Le misure fiscali di Obama hanno ridotto la disoccupazione? E in generale i costi hanno superato i benefici? Queste semplici domande sono state rivolte dalla Chicago Booth (proprio quella Chicago Booth) a un panel di economisti che periodicamente risponde a domande sull’attualità economica. I risultati sono a dir poco schiaccianti.
Alla prima domanda ha risposto sì l’82% degli economisti interpellati e sono il 2% si è detto in disaccordo (il resto non ha ha risposto).
La percentuale aumenta se si considerano le risposte pesate per il grado di “convinzione”. In tal caso, conteggiando solo chi ha risposto, la percentuale degli economisti che ritiene che l’intervento fiscale di Obama abbia ridotto la disoccupazione arriva al 97%.
La seconda domanda è ancor più interessante, perché il vantaggio della riduzione della disoccupazione potrebbe essere compensato dai costi dell’intervento stesso. Ma anche considerando tutti questi costi, la stragrande maggioranza (75% tra chi ha risposto) ritiene che lo stimolo fiscale sia stata una buona idea e i convintamente contrari rimangono una piccola minoranza:
Ma la cosa più divertente è che l’unico ad aver risposto negativamente ad entrambi i quesiti è stato Alberto Alesina e per di più dicendosi molto convinto della risposta data
Forse il Corriere potrebbe scegliere come editorialista economico qualcuno della restante quasi totalità degli economisti.

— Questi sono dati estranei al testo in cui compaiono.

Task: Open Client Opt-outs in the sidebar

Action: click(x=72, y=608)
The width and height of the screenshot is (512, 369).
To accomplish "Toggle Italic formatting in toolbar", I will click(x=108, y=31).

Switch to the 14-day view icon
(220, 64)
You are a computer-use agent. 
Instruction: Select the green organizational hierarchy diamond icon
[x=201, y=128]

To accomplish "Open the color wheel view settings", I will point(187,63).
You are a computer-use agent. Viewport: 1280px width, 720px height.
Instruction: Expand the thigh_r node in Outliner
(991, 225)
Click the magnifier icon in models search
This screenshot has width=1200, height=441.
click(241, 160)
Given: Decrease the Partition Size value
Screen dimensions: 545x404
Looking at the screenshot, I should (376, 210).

(Si ringrazia Alessandro Guerani per la segnalazione)
Alesina. LOL
Piena bocciatura di Alasina & C., sconfessati dai dati reali, i quali dimostrano l’infondatezza delle loro teorie, e dall’opinione di tanti economisti: facciano pubblico ammenda e ritornino sui banchi di scuola a studiare economia e, possibilmente, diritto, così come avevo proposto in un mio commento –proprio alle teorie alesiniane in materia di lavoro- pubblicato anche su questa rivista nel gennaio 2011 e di cui mi permetto di riportare uno stralcio qui di seguito:
A PROPOSITO DELL’ART. 18: PROF-ECONOMISTI E VACANZA DEL DIRITTO.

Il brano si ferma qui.